The Maxwell Davies sonata was preceded by the 1952 sonatine for trumpet and piano by Jean Françaix. Like the Maxwell Davies sonata, it is structured around traditional forms, turning to the Baroque, rather than the classical sonata. The three movements are a prelude, sarabande, and gigue (with a brief cadenza preceding the gigue). However, these forms are honored in little more than name; and Françaix approached them with a playful Gallic spirit that we would never expect to encounter in Bach. Françaix is far from one of the most profound voices of twentieth century music, but there is a confectionary quality to his light touch. Like any confection, his work has a place in our musical diet, as long as it is not consumed to excess. Most performers feel they are too serious to perform his music, which is too bad for both the performers and their audiences.
After the intermission Macomber offered performances of two vocal works. The first was a setting of the poem “The Song Unsung” by Rabindranath Tagore composed by Macomber’s accompanist, Stephen Damonte (completed in 1999). The second was Gustav Mahler’s Lieder eines fahrenden Gesellen cycle of four songs. In both cases the program provided the texts. Obviously one could not follow the words precisely, but it helped to know what the texts were conveying while listening to the music. Damonte’s Tagore setting was performed on cornet, accompanied by both piano and viola, leading me to wonder if he had chosen Johannes Brahms’ two Opus 91 songs for alto, viola, and piano as a model. As Brahms had subtly applied a folk touch to these songs, Damonte offered only a slight hint of orientalism; but I am not sure that the cornet provided the right instrumental color for that hint. Similarly, it took a bit of adjusting to try to hear the character of Mahler’s rejected lover in the voice of Macomber’s trumpet. Only in the third song, “Ich hab’ ein glühend Messer,” where the knife glows in fiery fanfare passages, did the trumpet really capture the spirit of the text.
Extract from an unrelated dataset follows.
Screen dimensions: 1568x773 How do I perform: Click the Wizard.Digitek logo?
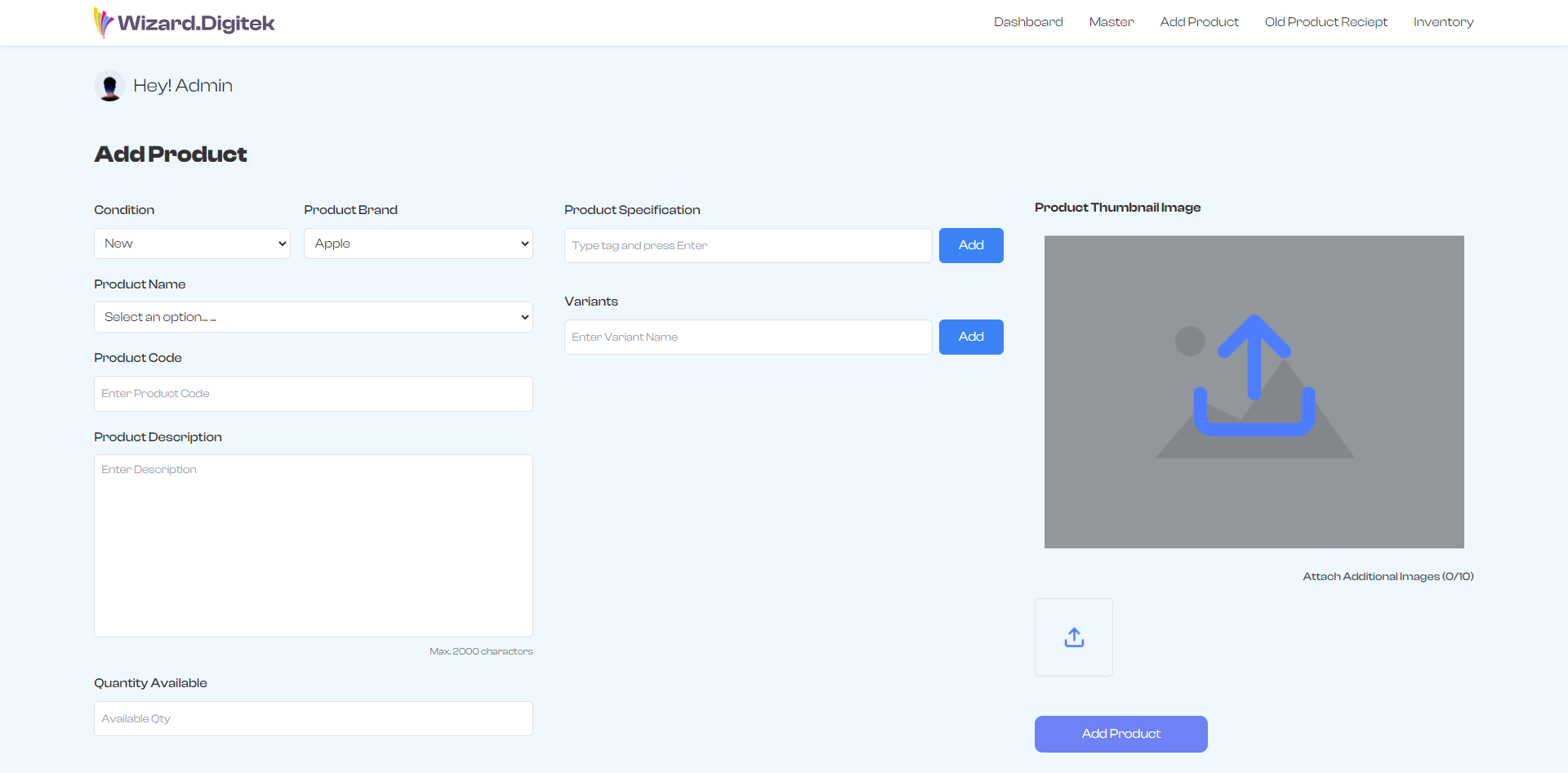click(x=185, y=23)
The evening ended with the Opus 18 sonata for cornet and piano by Thorvald Hansen. This work was very much in the spirit of nineteenth century composition, reminiscent of the rhetoric of Robert Schumann. My ear still lacks the experience to appreciate the difference between a trumpet and a cornet, so I cannot really grasp why Hansen made this specific choice. However, it was an upbeat way to end the evening; and Macomber was certainly true to that spirit.